O zoológico Parque Arruda Câmara, conhecido como Bica, localizado em João Pessoa (PB), voltou a abrir suas portas nesta quinta-feira (18/12) após um período fechado que começou em 30 de novembro. A suspensão ocorreu depois que Gerson de Melo Machado, de 19 anos, apelidado de “Vaqueirinho”, entrou no recinto dos leões e foi fatalmente atacado por uma leoa.
Durante o fechamento, o parque realizou uma revisão completa nas suas instalações e protocolos de segurança. Com a reabertura, foram estabelecidas novas regras, e passou a ser utilizado um sistema de vigilância com câmeras equipadas com Inteligência Artificial (IA).
Segundo comunicado do parque, as melhorias incluíram a inspeção de grades, barreiras, vigilância, fluxos internos, rotinas de manejo e normas operacionais, acompanhadas de relatórios técnicos e listas de verificação.
O horário de funcionamento do zoológico foi alterado; agora funciona de quarta-feira a domingo, das 9h às 16h. É proibido que os visitantes alimentem os animais e devem manter uma distância mínima dos recintos.
Após o incidente, a leoa Leona se tornou a atração principal do parque. Por isso, foram implementadas regras específicas para assegurar o bem-estar da felina. O espaço dos leões recebeu melhorias ambientais e Leona será monitorada constantemente por veterinários, que têm autoridade para suspender a visitação caso os critérios de saúde e segurança não sejam respeitados.
Protocolo de atendimento a vulnerabilidades
A equipe do zoológico foi treinada para identificar e acolher adequadamente pessoas com vulnerabilidades psicológicas, com o intuito de evitar tragédias semelhantes à que vitimou Gerson.
Conforme as autoridades, Gerson, que enfrentava problemas mentais, escalou uma parede com mais de seis metros e superou as grades de proteção, utilizando uma árvore para entrar no recinto da leoa.
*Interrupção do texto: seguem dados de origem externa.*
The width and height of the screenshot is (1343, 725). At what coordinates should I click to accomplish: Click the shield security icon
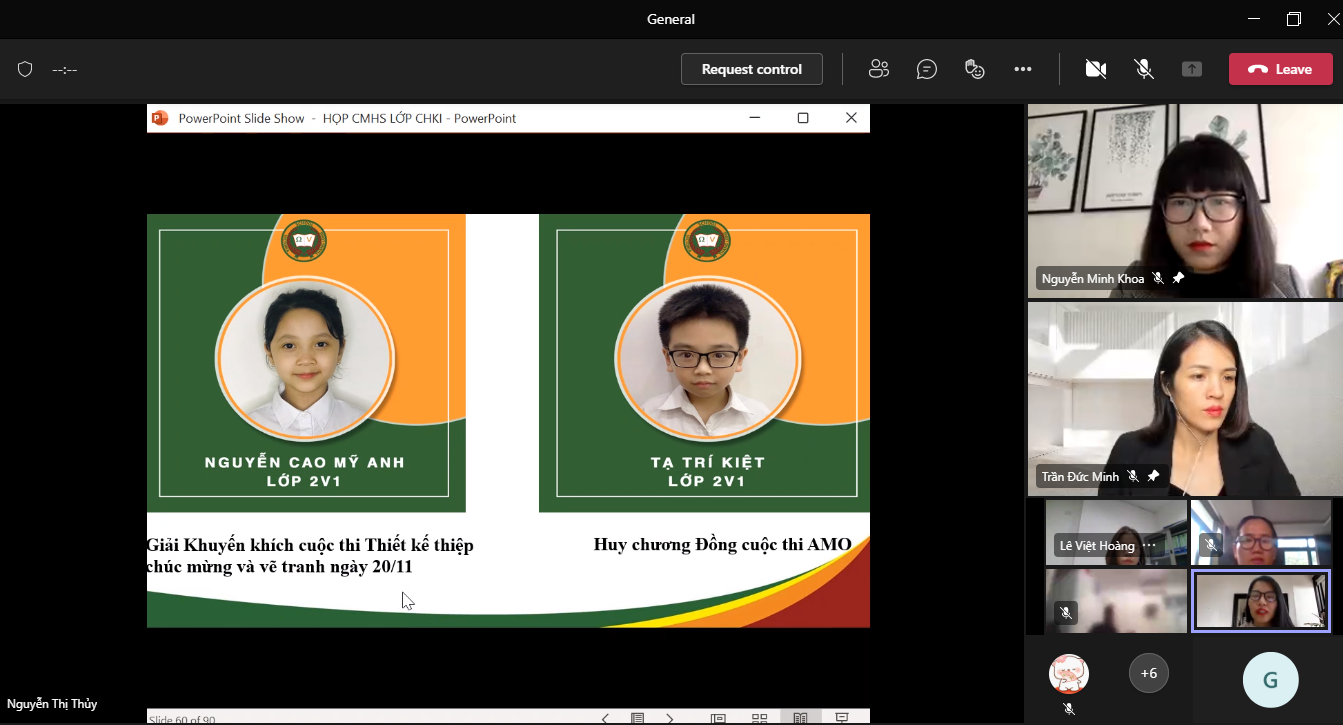point(26,69)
O episódio foi registrado em vídeo por visitantes presentes no parque.
Gerson tinha um apreço especial por felinos e frequentemente manifestava o desejo de viajar à África para cuidar de leões. Sua mãe convivia com esquizofrenia, assim como seus avós, o que resultou no abandono familiar e na colocação de Gerson e seus irmãos para adoção. Apenas ele não conseguiu ser adotado.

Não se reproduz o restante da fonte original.